* _TO DO_:
1. In the article on the wheat streak mosaic disease complex, which of the three viruses is the predominant one?
2. Write the next part of the article on the wheat streak mosaic disease complex, picking up after its final sentence.

Wheat Streak Mosaic Disease Complex Found in the Southern Panhandle

Wheat streak mosaic in field
Figure 1. A grower’s wheat field with severe symptoms of the wheat streak mosaic disease complex in Kimball County on June 15.

Wheat Streak Mosaic Disease Complex Found in the Southern Panhandle

On June 15, at a grower’s request to look at his wheat field in Kimball County, it was determined that the entire field had severe symptoms of the wheat streak mosaic disease complex (Figure 1). This complex consists of three viruses, all of which are transmitted by wheat curl mites (WCMs): wheat streak mosaic virus (WSMV), Triticum mosaic virus (TriMV), and High Plains wheat mosaic virus (HPWMoV). WSMV is the predominant of the three viruses.

Wheat disease on leaf
Figure 2. Close-up of symptoms of the wheat streak mosaic disease complex in the field shown in Figure 1.

Symptoms caused by the three viruses are indistinguishable. Typical symptoms are plant stunting and the development of a yellow mosaic pattern of parallel discontinuous streaks on leaves (Figure 2). Severe infections result in lateral growth of tillers (Figure 3). Severity increases when co-infections occur, and total loss of a wheat crop due to the disease complex is not uncommon.

Risk Factors for the WSMV Disease Complex 

  1. The highest risk is volunteer wheat that emerges in wheat fields just before harvest following a hailstorm. The hail shatters grain that is mature enough to germinate.  Following germination, WCMs move from the maturing wheat crop to the young volunteer and both the mites and virus multiply on it throughout the summer. Volunteer wheat in summer crops, such as sunflower, also adds to the risk of WSMV.

* _DATASET SECTION_:
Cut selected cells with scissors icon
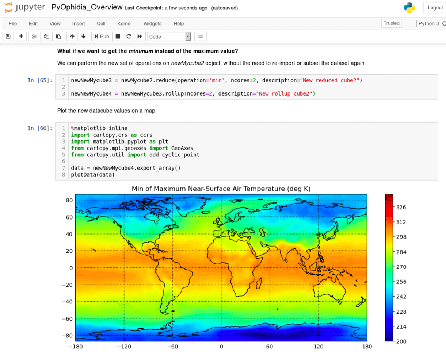 [x=35, y=36]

* _ANSWERS TO THIS EXERCISE_:
1. Wheat streak mosaic virus (WSMV).

2.
  2. Crops or grassy weeds that are hosts of WCMs or WSMV also pose a risk if they are allowed to grow past fall wheat emergence. Crops other than wheat that are hosts of WCMs or WSMV include corn, rye, oats, barley, sorghum and foxtail millet. Grassy weeds that are hosts include jointed goatgrass, downy brome, sandbur, crabgrass, barnyardgrass, stinkgrass, witchgrass and green foxtail.
  3. A cool, wet summer favors growth of volunteer wheat and other hosts of WCMs or WSMV, as well as survival and reproduction of WCMs. It also prolongs the period of growth of summer crops that are hosts of WCMs or WSMV, resulting in the overlap of these crops with fall planting of wheat.
  4. A prolonged fall with above-normal temperatures. During such a fall, WCMs as well as WSMV remain active, reproduce and spread for a longer time and at higher levels compared to a normal fall, causing severe damage to the wheat crop. This damage is exacerbated if a warm fall is followed by a mild winter.
  5. Early planting of wheat poses significant WSMV risk. It allows more time for WCMs to infest wheat, multiply on it and transmit WSMV to it, as well as more time for WSMV to multiply within the wheat crop during favorable warmer temperatures.
Wheat disease on leaf
Figure 3. Stunting and lateral growth of wheat tillers resulting from severe infection by the wheat streak mosaic disease complex in the field shown in Figure 1.

Management of the WSMV Disease Complex

  1. Controlling volunteer wheat, especially pre-harvest volunteer that emerged in wheat fields or summer crops, is critical. Post-harvest volunteer should also be controlled.  Volunteer wheat should be completely dead at least two weeks before fall planting.
  2. Control grassy weeds in and close to fields in which wheat will be planted in the fall.   
  3. Avoid planting wheat too early. Instead, plant at the recommended date for your area. 
  4. Avoid planting wheat next to late maturing summer crops that are hosts to WCMs or WSMV, such as corn, foxtail millet, sorghum or small grain cover crops.  
  5. Plant wheat varieties with greater resistance or tolerance to WSMV that are adapted to your area or region. Although most varieties grown in Nebraska are susceptible, a few have good resistance or tolerance. 
  6. Plant high risk fields last; these are fields adjacent to grassy weeds and late maturing host crops, such as corn.